A Conversation With Joss Stone
The English songstress on her new album and global inspiration
At just 28 years old, Joss Stone is already a music industry veteran. After making her debut with the multi-platinum The Soul Sessions as a teenager in 2003, she’s earned the endorsement of greats such as Smokey Robinson and Mick Jagger, and won some of the industries’ highest honors—including two BRIT Awards and one GRAMMY.
Over the years she’s shown a mastery of R&B and hip-hop influenced soul music. But when she first started writing the songs that would become her latest album—her seventh—she was hesitant. The tunes were heavily reggae inspired; she thought it would be, as she puts it, a bit weird.
“It spans five years,” she says of Water For Your Soul. “I started writing before I met Damian (Marley), thinking ‘Oh these are nice - maybe I’ll make a reggae record.’ I put the thought aside.” Marley, who you might say has more than a little credibility in the reggae realm, helped her loosen up. “He really encouraged me to go further with that,” she says of her initial instinct. “Then it turned from making this reggae and R&B record to a world album, with lots of inspirations.”
The various influences on Water For Your Soul mirror another undertaking for the artist: an ongoing, ambitious tour scheduled to take her to every country in the world. She’s been to 44 so far—a fun but challenging experience. “Some of my thoughts on the ways of the world have been solidified, and some have changed,” she says. “Your body gets (messed) up. You go home and you rest. You have to have a balance.”
Still, the exposure to varied cultures and musical styles are priceless, and she’s working with new artists she meets along the way. “It’s huge, it changes my sound,” she says. “I believe strongly that you are what you eat, and if you are feeding yourself different sounds and experiences you’ll never get bored. What you put out is going to be interesting.”

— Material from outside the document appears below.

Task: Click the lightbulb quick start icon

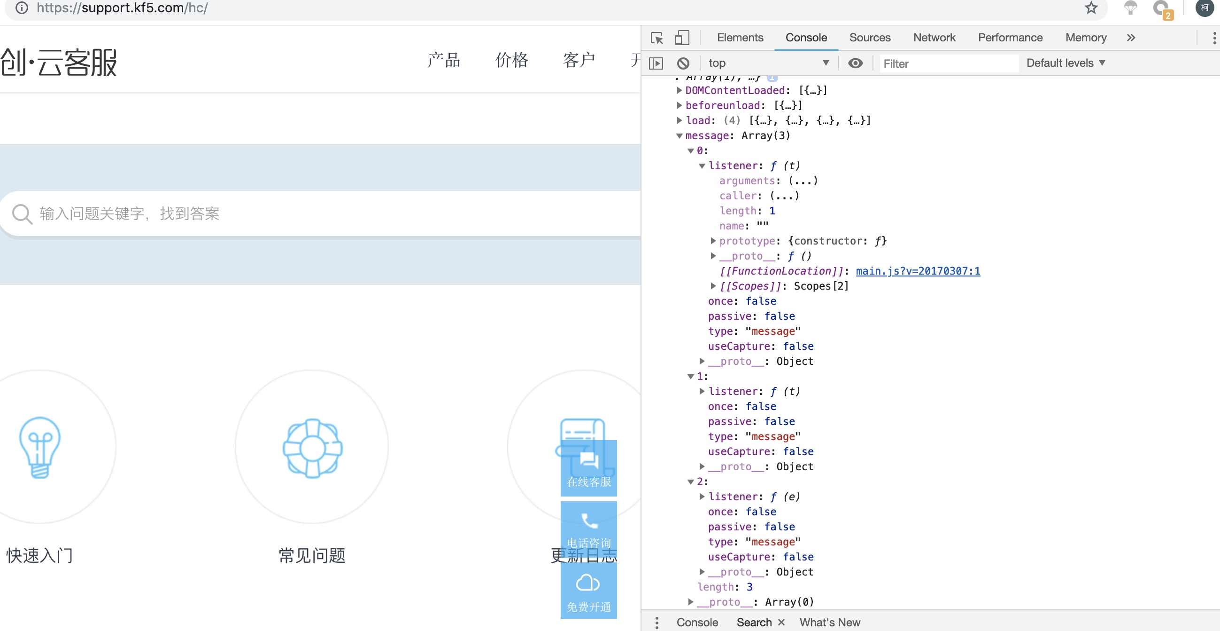Action: point(40,447)
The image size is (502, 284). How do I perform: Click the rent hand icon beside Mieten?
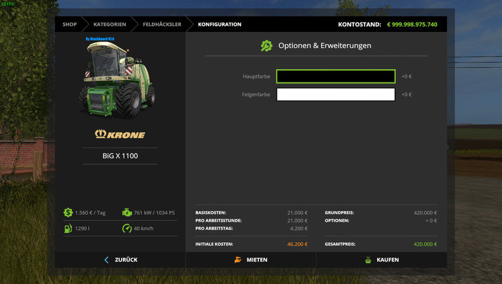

Along with growing as an artist, Stone is growing as a businesswoman too. Having started her own label, Stone’d Records, in 2011, she’s continuing to learn and apply those skills while balancing the act of remaining true to herself. But sometimes it’s tough, and having been in the business before the social media explosion, she has had to adapt. “Now, you’ve got to get involved, you’ve got to say ‘Hello, I’ve got a new record,’ and be involved more consciously. I try to make more an effort. (Social media) is definitely a bit odd for me. It’s not a natural tool, but you’ve got to move with the times. You’ve got to let people know what you’re up to – otherwise they won’t go to your gig.”
And whatever comes next in the industry, Stone’s confident she’ll keep calm and carry on. “I like to roll with the punches. The people decide. At the end of the day you have to embrace it. It doesn’t matter how they get it, I just want them to hear the music. With any industry, it’s really about the people. Now we have the Internet where people can review everything they buy and those reviews determine how many people go back again. At the end of the day, the music is for them.”
She chose BMI, she says, not only for its good business but also as part of a conscious choice to live holistically well. “They’re nice people. You make a choice for your business. You go where you have the most freedom. What’s really important for me is to have that freedom––that you’re treated fairly but with nice people, doing things for the right reasons, reasons you agree with. There are people who do things just for money, and good for them. And there are people who do things just for art, and that’s good for them too. But balance is important, and that’s a life choice.”
Given her talent, work ethic and the counsel of the world’s best, she seems well suited to roll with those proverbial punches. Part of that means keeping sane in a sometimes crazy environment. Baking has become a hobby, and she oozes with pride at having perfected making flowers from sugar. All these years later, “I feel I’m the same person. You have to have a balance. “I still do the same (stuff): I walk my dogs, I bake a cake, I go to bed.”